Source code for secure_learning.metrics

"""
Provides classification and regression metrics.
"""

import numpy as np

from tno.mpc.mpyc.secure_learning.exceptions import SecureLearnValueError
from tno.mpc.mpyc.secure_learning.utils import NumpyObjectArray, SecNumTypesTV, Vector


# Classification metrics

[docs]
def accuracy_score(
    y_real: Vector[SecNumTypesTV],
    y_pred: Vector[SecNumTypesTV],
) -> SecNumTypesTV:
    """
    Computes the accuracy of the predicted labels.
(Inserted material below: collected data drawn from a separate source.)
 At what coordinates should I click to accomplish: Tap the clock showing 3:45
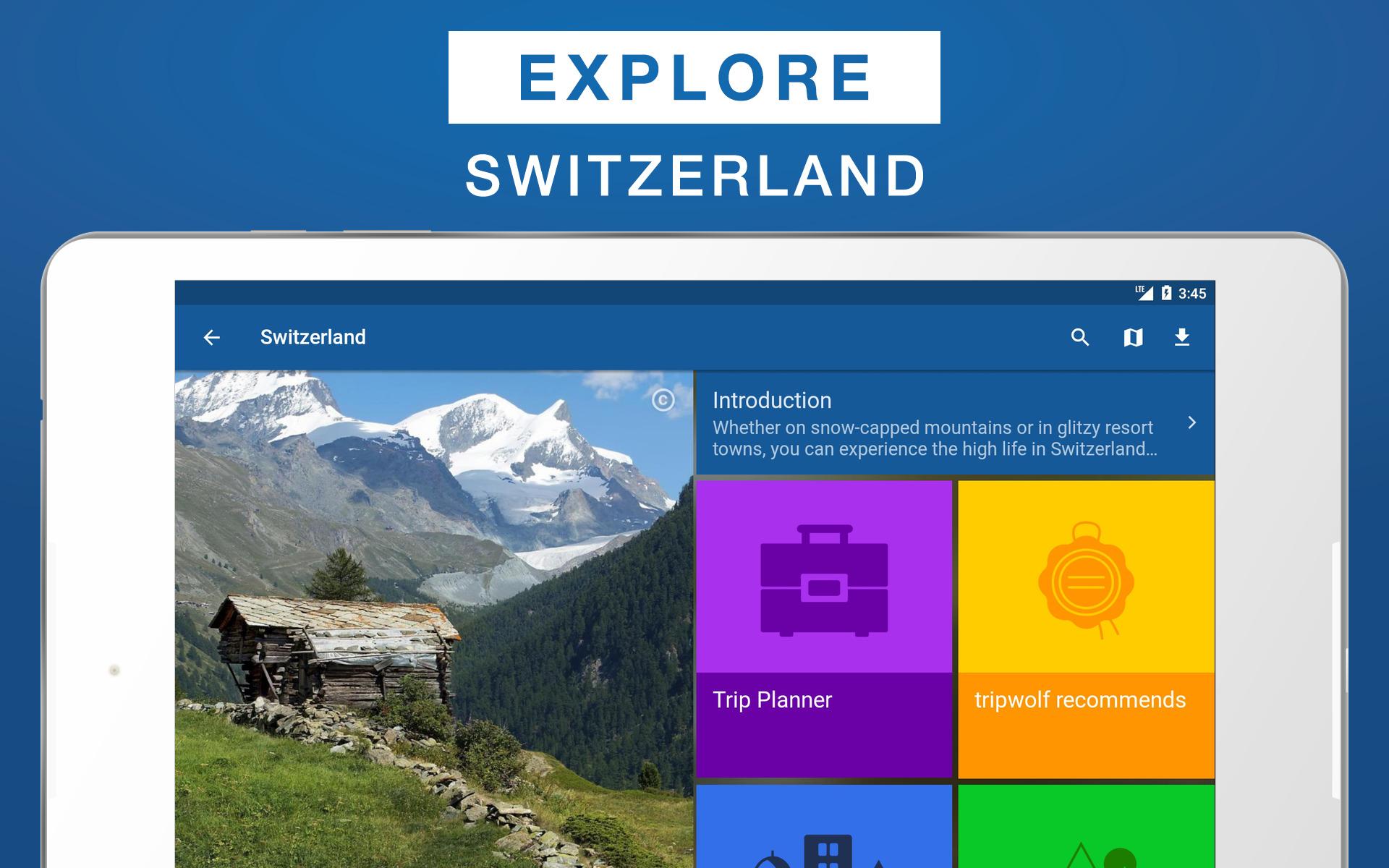coord(1192,294)
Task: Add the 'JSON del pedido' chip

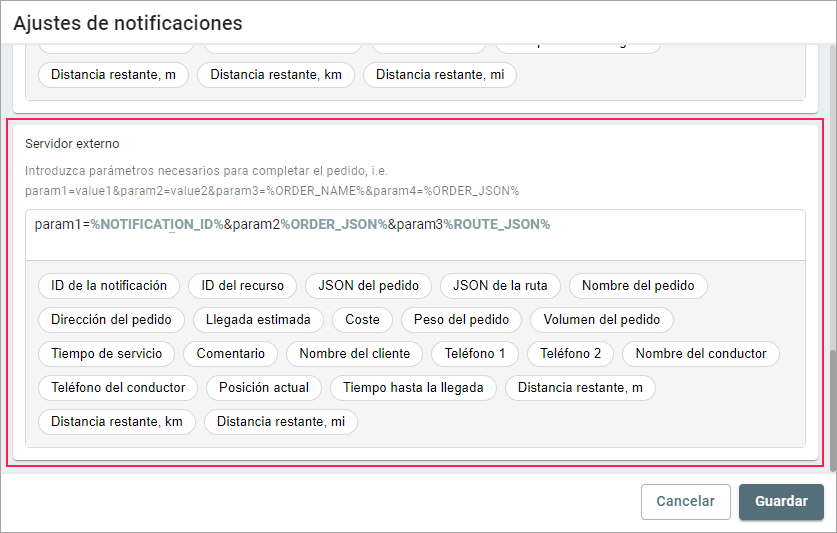Action: (368, 286)
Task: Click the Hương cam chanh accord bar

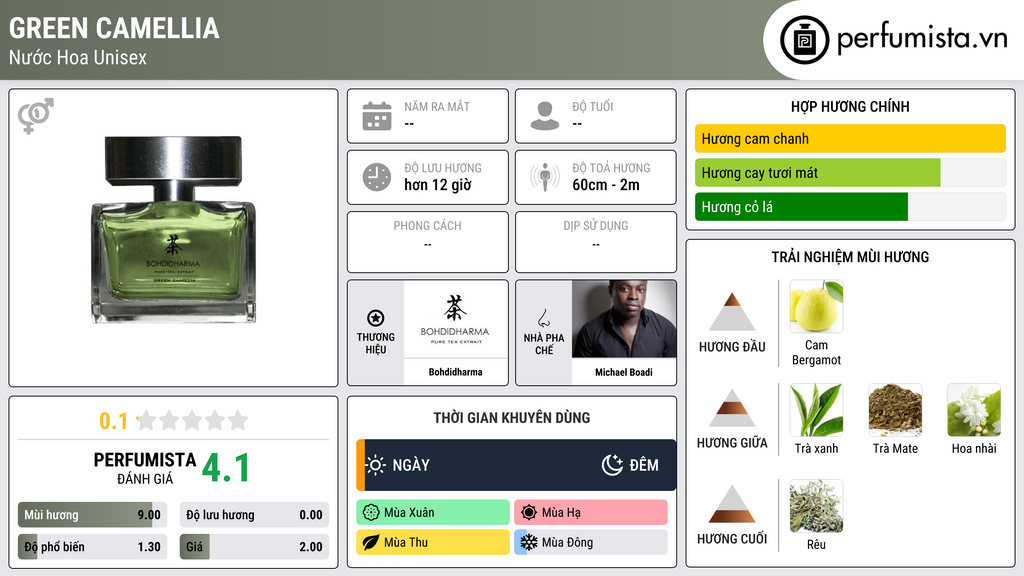Action: click(x=850, y=138)
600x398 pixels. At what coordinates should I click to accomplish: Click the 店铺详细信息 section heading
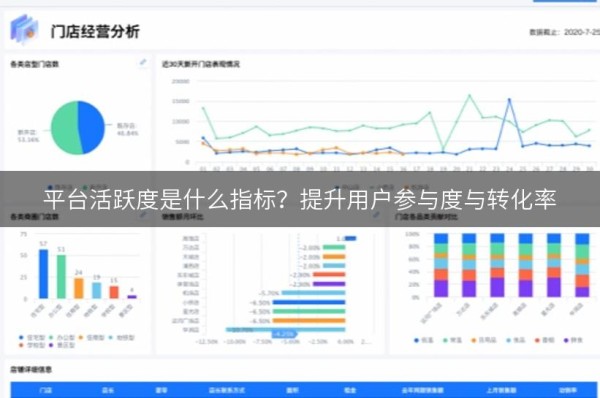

Accuracy is computed as
    the ratio of all correctly predicted labels over the number of predicted
    labels.

    :param y_real: Real labels (-/+ 1)
    :param y_pred: Predicted labels (-/+ 1)
    :return: Accuracy of given predictions
    """
    # -1 if TN, 1 if TP, 0 if FN or FP
    signed_pred_correct = (np.asarray(y_pred) + np.asarray(y_real)) / 2
    accuracy: SecNumTypesTV = np.inner(signed_pred_correct, signed_pred_correct) / len(  # type: ignore[no-untyped-call]
        y_real
    )
    return accuracy




[docs]
def precision_score(
    y_real: Vector[SecNumTypesTV],
    y_pred: Vector[SecNumTypesTV],
    pos_label: int,
) -> SecNumTypesTV:
    """
    Computes the precision of the predicted labels of category
    pos_label. Precision is computed as the ratio of all correctly
    predicted pos_label over the number of predicted pos_label. This is
    an indication how precise the predictions of pos_label are: given
    prediction pos_label, how likely is it that the true label is
    pos_label.

    :param y_real: Real labels (-/+ 1)
    :param y_pred: Predicted labels (-/+ 1)
    :param pos_label: Label (value) to compute precision of
    :raise SecureLearnValueError: pos_label value must be either -1 or 1
    :return: Precision of given predictions
    """
    if pos_label not in [-1, 1]:
        raise SecureLearnValueError(
            f"Expected pos_label in [-1, 1], but received {pos_label}."
        )
    y_real_np = np.asarray(y_real)
    y_pred_np = np.asarray(y_pred)

    # Reduce to case target label = 1
    if pos_label == -1:
        y_real_np = -y_real_np
        y_pred_np = -y_pred_np

    # 1 if true target, 0 else
    num_true_targets: SecNumTypesTV = np.sum(
        (y_real_np * y_pred_np + y_real_np + y_pred_np + 1) / 4
    )
    num_pred_targets: SecNumTypesTV = np.sum((y_pred_np + 1) / 2)
    return num_true_targets / num_pred_targets




[docs]
def recall_score(
    y_real: Vector[SecNumTypesTV],
    y_pred: Vector[SecNumTypesTV],
    pos_label: int,
) -> SecNumTypesTV:
    """
    Computes the recall of the predicted labels of category pos_label.
    Recall is computed as the ratio of all correctly predicted pos_label
    over the number of real pos_label. This is an indication how many
    actual pos_label we misclassified.

    :param y_real: Real labels (-/+ 1)
    :param y_pred: Predicted labels (-/+ 1)
    :param pos_label: Label (value) to compute recall of
    :raise SecureLearnValueError: pos_label value must be either -1 or 1
    :return: Recall of given predictions
    """
    if pos_label not in [-1, 1]:
        raise SecureLearnValueError(
            f"Expected pos_label in [-1, 1], but received {pos_label}."
        )
    y_real_np = np.asarray(y_real)
    y_pred_np = np.asarray(y_pred)

    # Reduce to case target label = 1
    if pos_label == -1:
        y_real_np = -y_real_np
        y_pred_np = -y_pred_np

    # 1 if true target, 0 else
    num_true_targets: SecNumTypesTV = np.sum(
        (y_real_np * y_pred_np + y_real_np + y_pred_np + 1) / 4
    )
    num_real_targets: SecNumTypesTV = np.sum((y_real_np + 1) / 2)
    return num_true_targets / num_real_targets




[docs]
def f1_score(
    y_real: Vector[SecNumTypesTV],
    y_pred: Vector[SecNumTypesTV],
    pos_label: int,
) -> SecNumTypesTV:
    """
    F1-score for given predicted and real target labels.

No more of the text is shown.